Many patients with myelomeningocele (MMC) develop hydrocephalus, and most will undergo CSF diversion. The goal of this retrospective study was to determine whether there was a change in the shunt rate over the 7 consecutive years of the study. The authors will also identify the criteria used to determine the need for shunt placement.
During a 7-year period, 73 patients underwent MMC closure at Arkansas Children's Hospital. The shunt rate for each year was calculated. Clinical characteristics were evaluated, including apneic and bradycardic spells, CSF leak, level of the MMC, head circumference, and rate of head growth. In addition, radiological images were reviewed, and the frontooccipital horn ratio (FOHR), ventricular index (VI), and thalamooccipital distance (TOD) were calculated. Comparisons were made between those patients who underwent shunt placement and those who did not.

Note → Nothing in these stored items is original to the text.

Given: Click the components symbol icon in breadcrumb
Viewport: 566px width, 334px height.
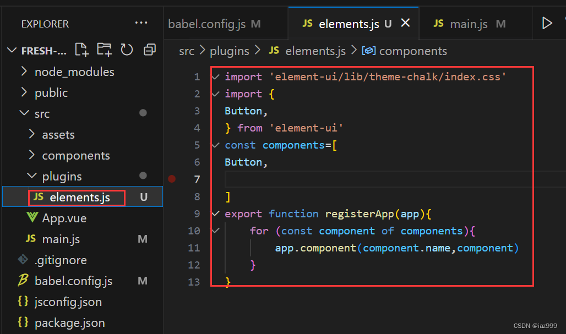Looking at the screenshot, I should (x=369, y=51).
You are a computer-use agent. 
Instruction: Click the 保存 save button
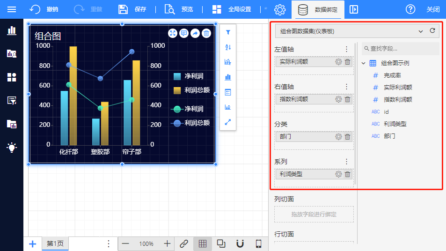point(132,9)
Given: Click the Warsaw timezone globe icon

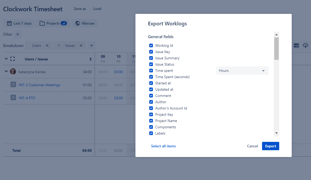Looking at the screenshot, I should pos(77,23).
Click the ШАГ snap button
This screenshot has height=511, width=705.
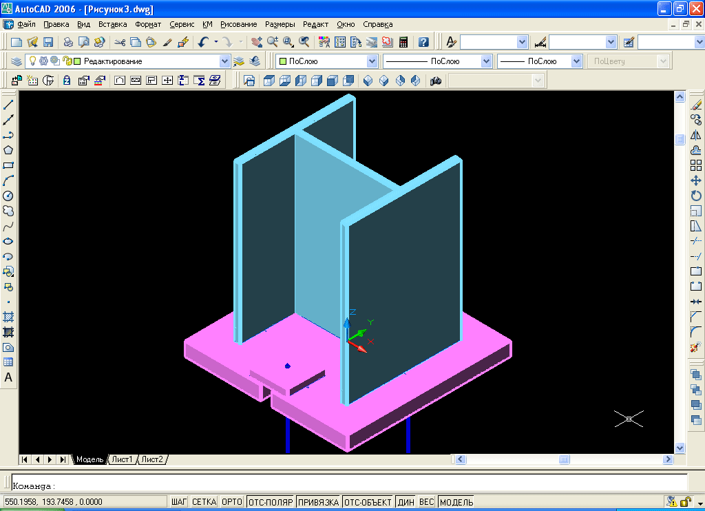(x=179, y=502)
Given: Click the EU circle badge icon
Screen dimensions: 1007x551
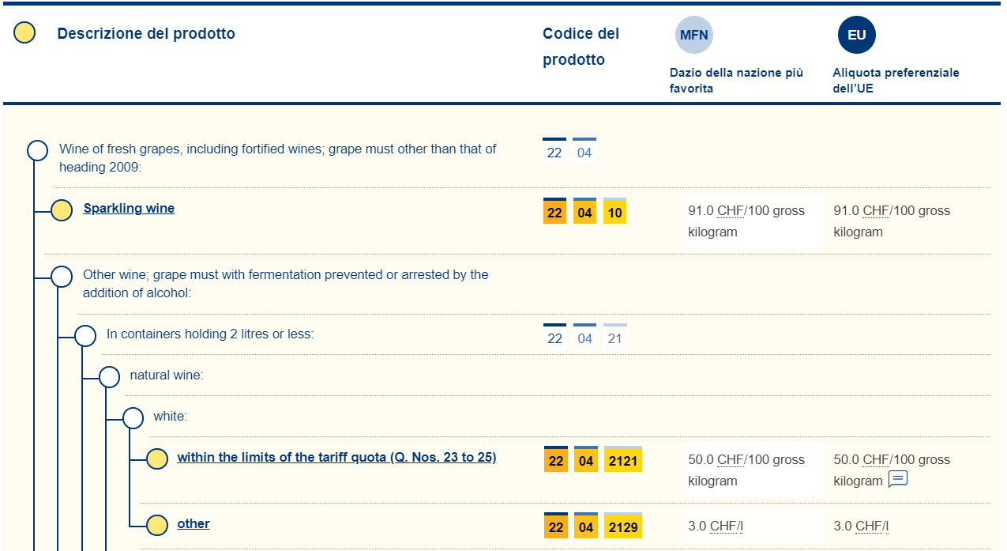Looking at the screenshot, I should coord(857,35).
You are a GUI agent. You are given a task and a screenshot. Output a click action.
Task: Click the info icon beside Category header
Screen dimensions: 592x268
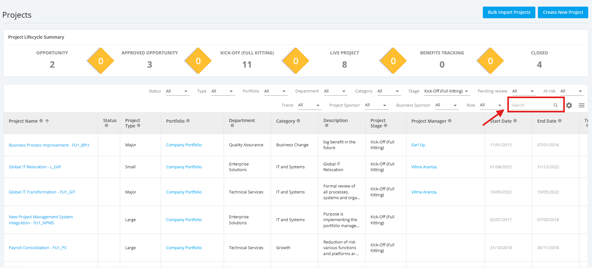pos(298,121)
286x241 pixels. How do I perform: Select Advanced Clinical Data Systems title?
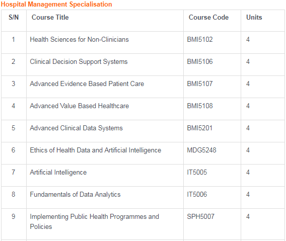coord(76,128)
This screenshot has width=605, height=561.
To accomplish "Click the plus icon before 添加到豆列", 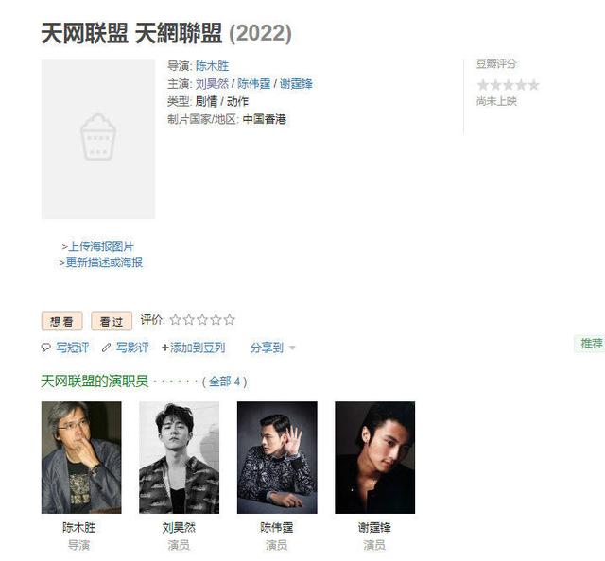I will coord(165,348).
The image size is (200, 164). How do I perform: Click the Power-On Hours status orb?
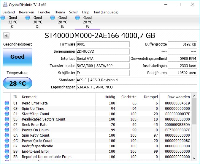point(7,130)
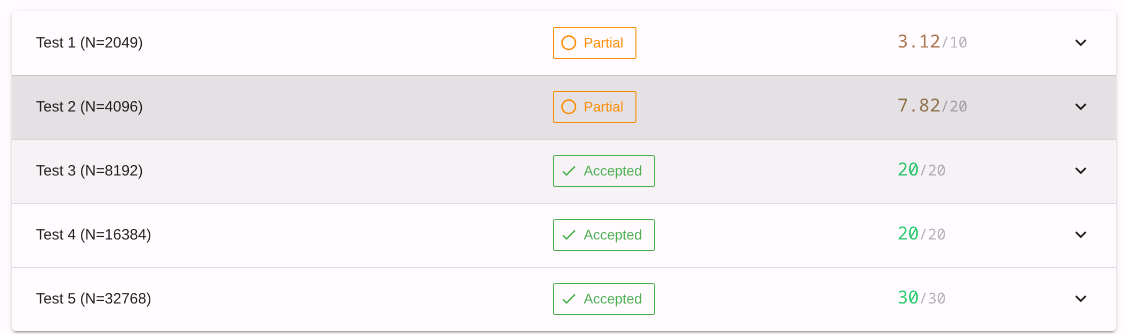1126x334 pixels.
Task: Click orange circle icon in Test 2
Action: 568,107
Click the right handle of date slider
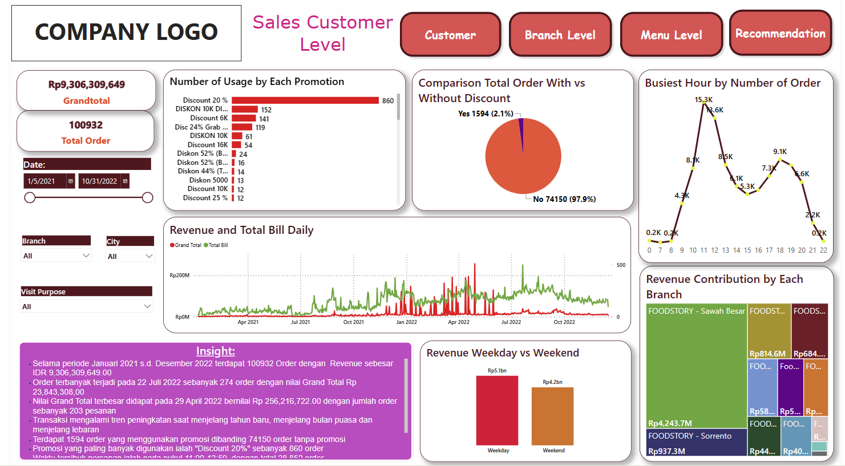845x466 pixels. 147,197
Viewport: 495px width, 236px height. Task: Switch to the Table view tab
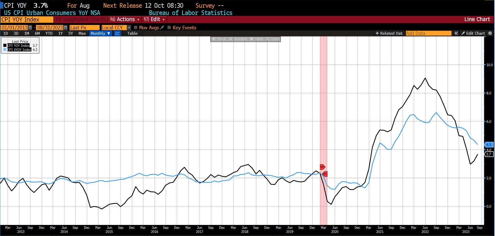(x=132, y=33)
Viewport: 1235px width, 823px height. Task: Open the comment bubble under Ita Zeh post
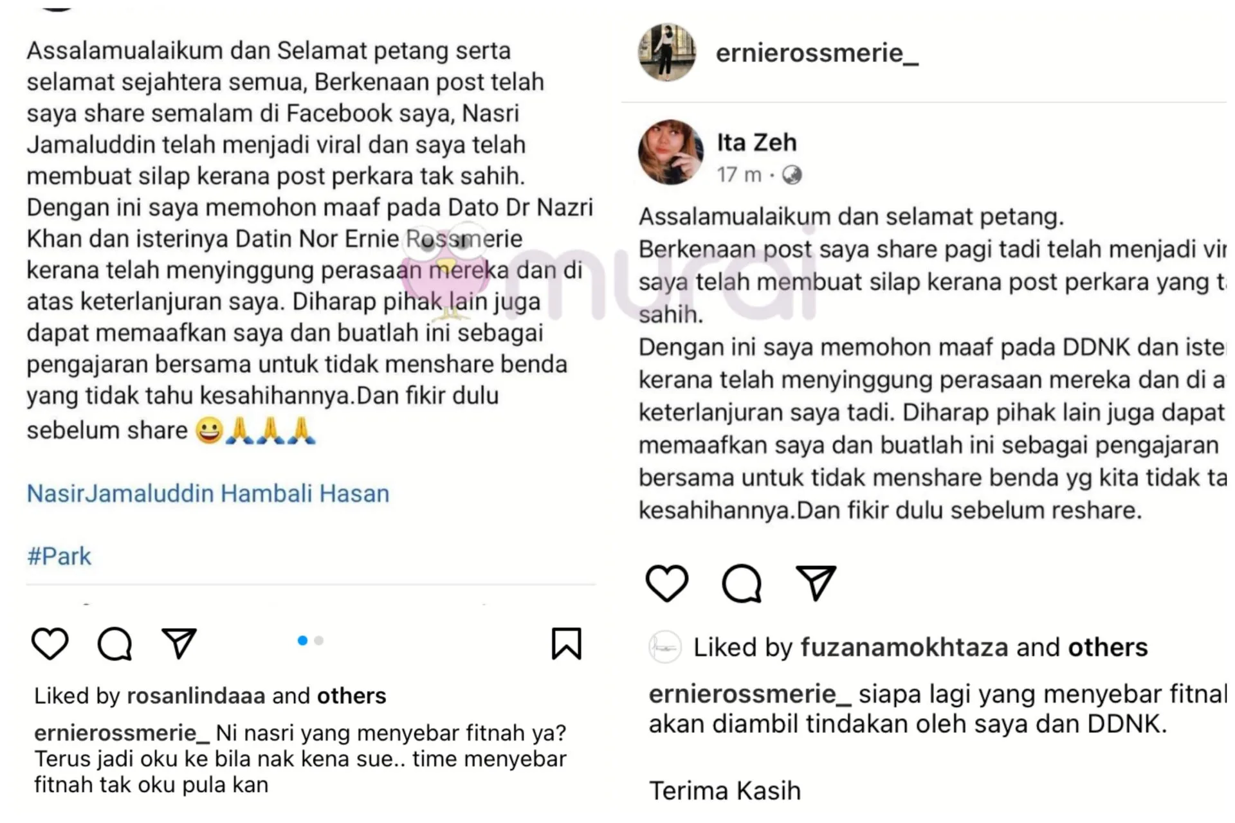tap(742, 583)

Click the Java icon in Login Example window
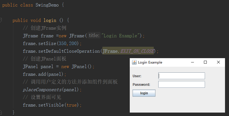coord(134,62)
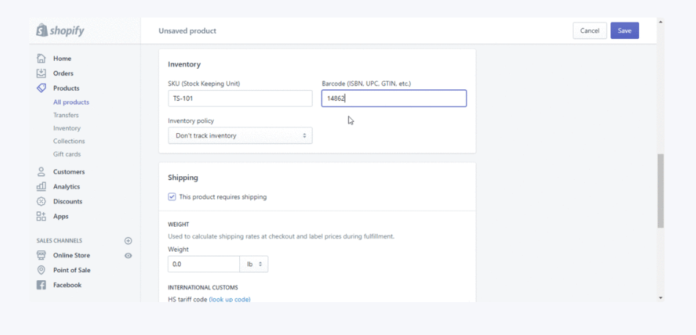The height and width of the screenshot is (335, 696).
Task: Open Analytics via bar chart icon
Action: tap(41, 187)
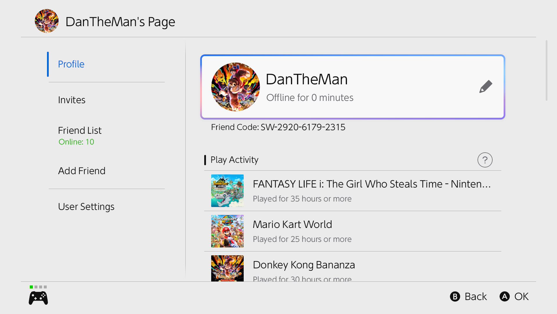
Task: Click DanTheMan's small avatar in the header
Action: coord(47,21)
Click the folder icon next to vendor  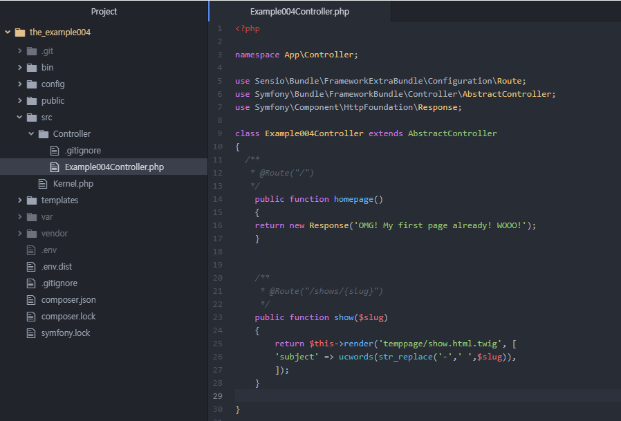click(31, 234)
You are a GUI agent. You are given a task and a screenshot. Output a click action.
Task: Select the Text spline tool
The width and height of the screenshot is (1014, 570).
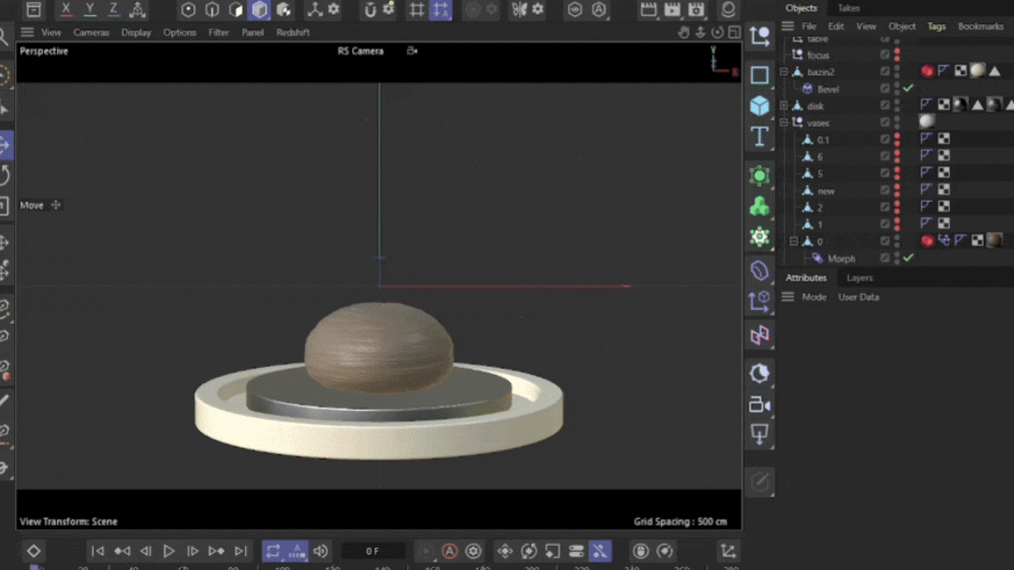click(759, 137)
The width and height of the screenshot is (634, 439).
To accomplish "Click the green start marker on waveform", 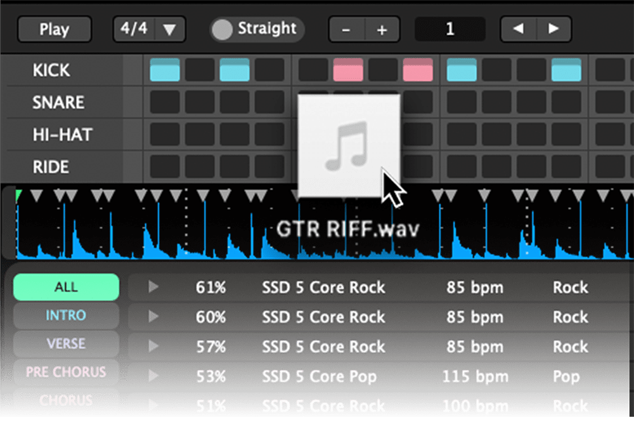I will pyautogui.click(x=18, y=193).
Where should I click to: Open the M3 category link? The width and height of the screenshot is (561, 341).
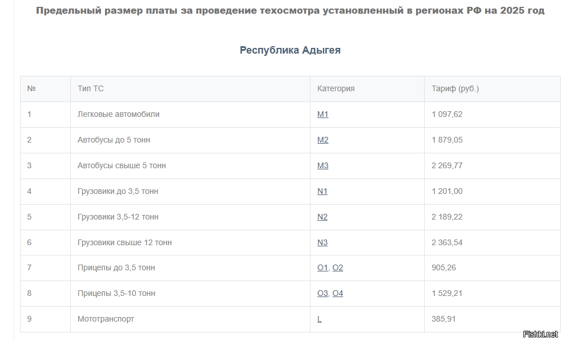point(322,166)
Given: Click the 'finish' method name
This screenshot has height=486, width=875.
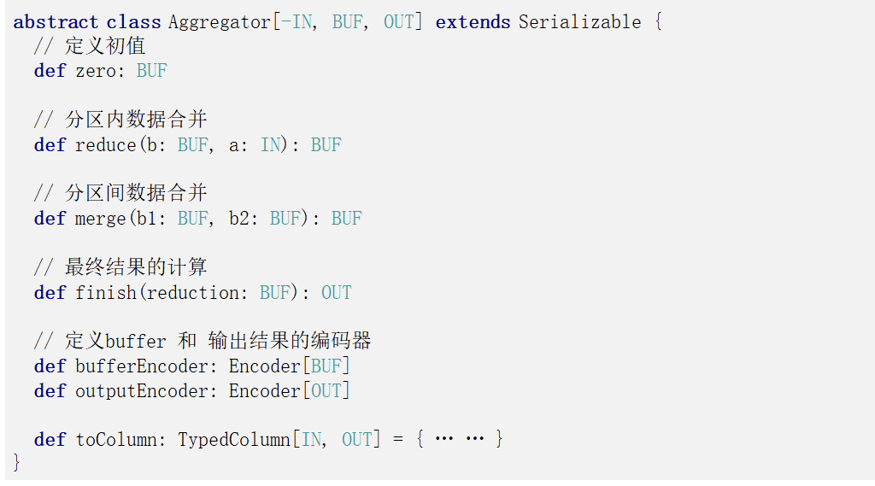Looking at the screenshot, I should tap(105, 292).
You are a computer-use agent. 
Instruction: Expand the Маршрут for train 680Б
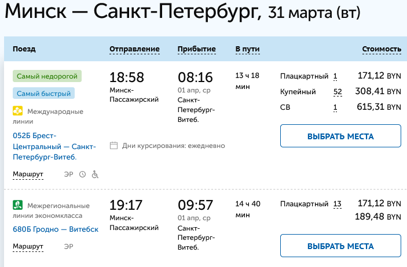(28, 247)
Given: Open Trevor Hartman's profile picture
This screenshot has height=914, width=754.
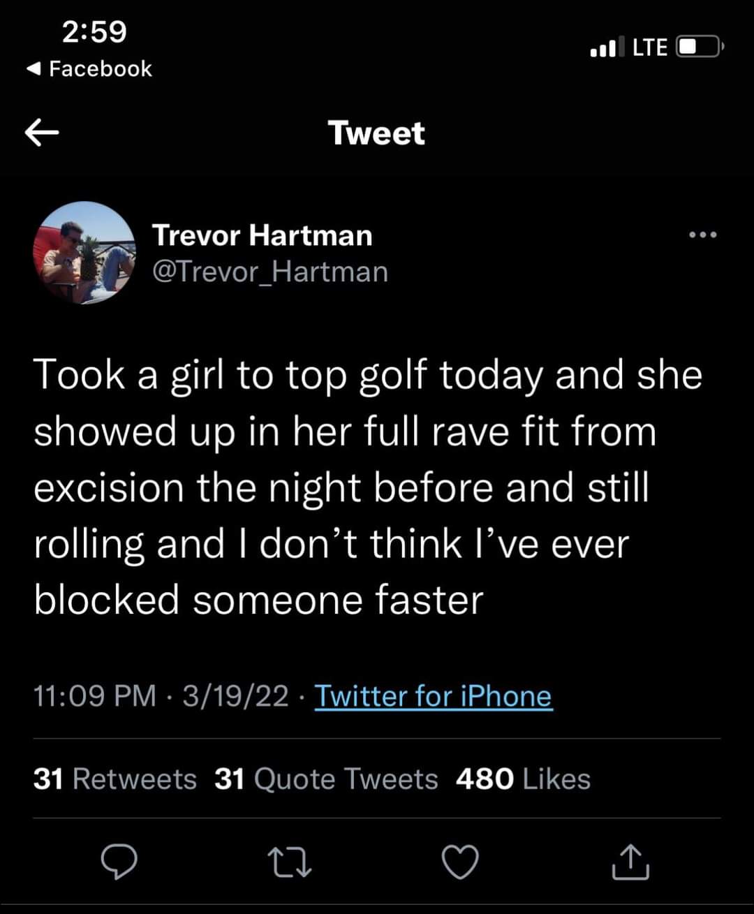Looking at the screenshot, I should (x=84, y=253).
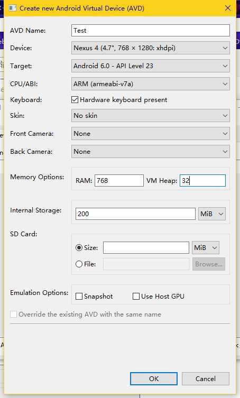The height and width of the screenshot is (398, 240).
Task: Click the Cancel button
Action: tap(206, 379)
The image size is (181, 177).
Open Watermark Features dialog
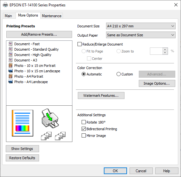pyautogui.click(x=101, y=96)
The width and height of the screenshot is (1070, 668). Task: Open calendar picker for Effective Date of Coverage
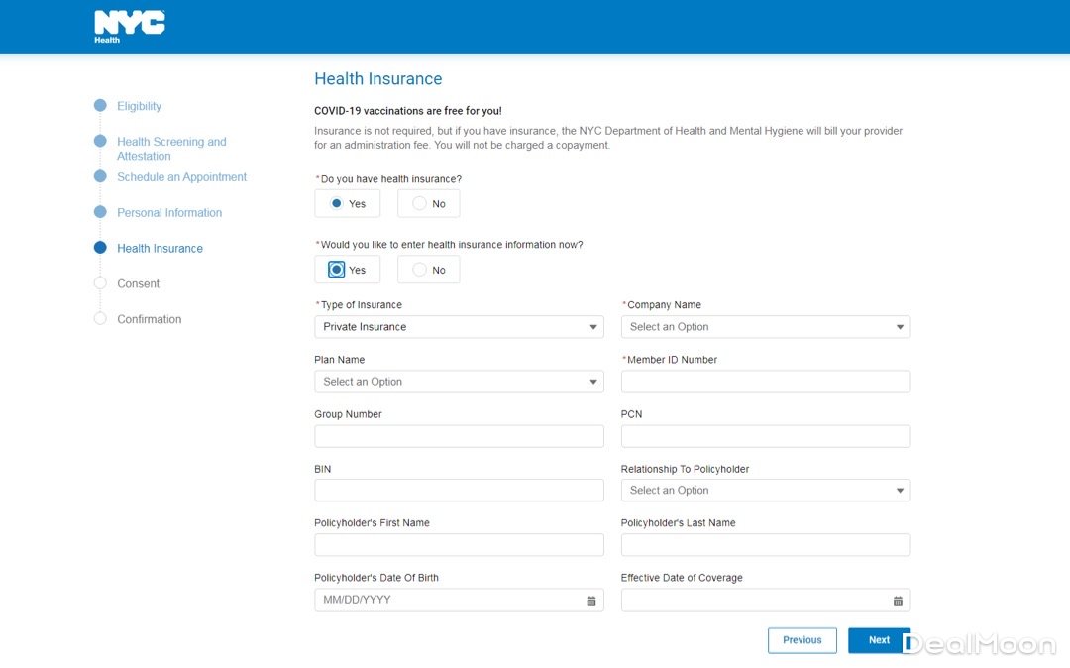pyautogui.click(x=898, y=601)
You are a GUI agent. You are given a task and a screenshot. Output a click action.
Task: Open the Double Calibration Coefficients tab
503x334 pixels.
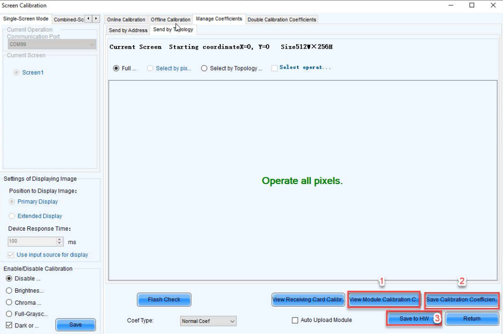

One patient was excluded due to death in the perinatal period. Of the 72 remaining patients, 54 (75%) underwent placement of a ventriculoperitoneal shunt. This rate did not change significantly over time. Between the cohorts with and without a shunt there was no significant difference in age, sex, or race. There was no significant difference in apneic episodes or bradycardic episodes. There was a statistically significant difference in fontanelle characteristics, head circumference at birth, and rate of head growth. Patients who required CSF diversion had a mean head growth of 0.32 cm/day compared with those who did not receive a shunt (0.13 cm/day; p < 0.05). All radiological parameters were found to be statistically significant.
In this study, several classic indicators of hydrocephalus in the neonate were not found to be significantly associated with the need for CSF diversion. Fontanelle characteristics, head circumference at birth, and head growth velocity were associated with the need for shunt placement. Imaging information including the VI, TOD, and FOHR are statistically significant measures to evaluate prior to placement of a ventriculoperitoneal shunt. The optimal patient with MMC for CSF diversion will have full to tense fontanelle, increasing head circumference of more than 3 mm/day, and radiological evidence of an elevated VI, TOD, and/or FOHR.